I try to be positive. I try to focus on the good in people and situations. I really do.
Right now, however, I’m struggling with finding positives. The problem is, I’ve been reading news stories on my homepage. They are absolutely horrific. I don’t want to repeat them and give them more life here in this blog, nor do I want to dwell in these negative stories, but I do feel the need to comment.
I am saddened by the stories I read today that feature someone who is in some sort of position of power or control over someone else. In more than one of these stories their behavior was horrifyingly brutal, leading to the loss of life of an innocent. I’m shocked and disturbed by these stories. One featured a teen and a younger child, the other a police officer and a puppy. I felt the joy drain out of me as I read these. I am horrified.
There is so much good in the world. There are so many wonderful teens who are loving and caring and help others everyday. There are many more police officers who are compassionate and brave rather than brutal and cowardly, at least that’s what I believe. So what do I do? Bury my head in the sand and ignore the news stories? Pretend that these stories of cruelty don’t bother me? Of the two I prefer to ignore them.

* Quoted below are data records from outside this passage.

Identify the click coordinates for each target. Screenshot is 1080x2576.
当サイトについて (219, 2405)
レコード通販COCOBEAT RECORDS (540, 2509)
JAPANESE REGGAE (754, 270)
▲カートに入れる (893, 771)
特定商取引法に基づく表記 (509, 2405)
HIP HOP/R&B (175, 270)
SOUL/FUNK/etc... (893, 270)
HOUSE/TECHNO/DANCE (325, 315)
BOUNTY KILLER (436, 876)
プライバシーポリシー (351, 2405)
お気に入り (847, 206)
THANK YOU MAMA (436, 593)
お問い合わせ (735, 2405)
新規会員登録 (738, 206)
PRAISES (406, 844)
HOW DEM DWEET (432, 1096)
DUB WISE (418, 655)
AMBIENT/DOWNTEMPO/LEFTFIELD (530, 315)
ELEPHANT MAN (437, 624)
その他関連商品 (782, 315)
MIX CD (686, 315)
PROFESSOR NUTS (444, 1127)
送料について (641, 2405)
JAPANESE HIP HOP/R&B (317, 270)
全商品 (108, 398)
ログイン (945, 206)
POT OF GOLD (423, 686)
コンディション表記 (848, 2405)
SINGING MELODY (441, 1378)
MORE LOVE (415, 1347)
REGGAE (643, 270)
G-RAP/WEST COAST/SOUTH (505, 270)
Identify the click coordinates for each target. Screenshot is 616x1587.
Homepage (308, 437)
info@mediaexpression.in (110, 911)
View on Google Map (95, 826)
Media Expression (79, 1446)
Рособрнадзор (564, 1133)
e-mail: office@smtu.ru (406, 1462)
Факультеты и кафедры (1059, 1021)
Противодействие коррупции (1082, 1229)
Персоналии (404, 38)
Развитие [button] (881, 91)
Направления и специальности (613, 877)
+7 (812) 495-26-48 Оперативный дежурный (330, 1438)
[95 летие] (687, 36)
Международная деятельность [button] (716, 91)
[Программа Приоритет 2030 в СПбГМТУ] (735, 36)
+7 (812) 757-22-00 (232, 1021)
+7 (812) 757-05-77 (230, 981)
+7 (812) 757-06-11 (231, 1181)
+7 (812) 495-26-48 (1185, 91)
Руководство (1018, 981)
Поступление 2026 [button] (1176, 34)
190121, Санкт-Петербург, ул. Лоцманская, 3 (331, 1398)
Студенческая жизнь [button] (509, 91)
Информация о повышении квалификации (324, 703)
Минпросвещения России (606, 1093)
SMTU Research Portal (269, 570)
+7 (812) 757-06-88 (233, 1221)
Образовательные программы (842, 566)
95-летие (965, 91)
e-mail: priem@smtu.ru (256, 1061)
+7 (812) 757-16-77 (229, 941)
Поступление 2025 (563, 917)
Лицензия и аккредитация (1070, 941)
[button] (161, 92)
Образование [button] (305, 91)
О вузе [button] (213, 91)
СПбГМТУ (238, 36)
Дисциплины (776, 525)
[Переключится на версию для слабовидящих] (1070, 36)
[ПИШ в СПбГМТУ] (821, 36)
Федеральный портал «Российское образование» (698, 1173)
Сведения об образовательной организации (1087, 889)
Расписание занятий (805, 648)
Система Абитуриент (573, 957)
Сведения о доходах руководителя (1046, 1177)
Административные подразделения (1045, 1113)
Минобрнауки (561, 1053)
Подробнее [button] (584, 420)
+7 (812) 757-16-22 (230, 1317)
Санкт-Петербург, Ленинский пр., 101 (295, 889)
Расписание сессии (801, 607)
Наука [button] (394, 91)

It’s not that I think they will stop happening if I don’t pay attention, but at least those stories won’t steal my joy if I don’t give them my attention. I do, however, worry about turning a blind eye. I feel like we must be witnesses to the evil in the world so that we can contribute to ending it. I don’t know how to do that, other than to contribute in positive ways everyday. If we all did that, maybe there wouldn’t be so many damaged, angry people causing so much harm in the world.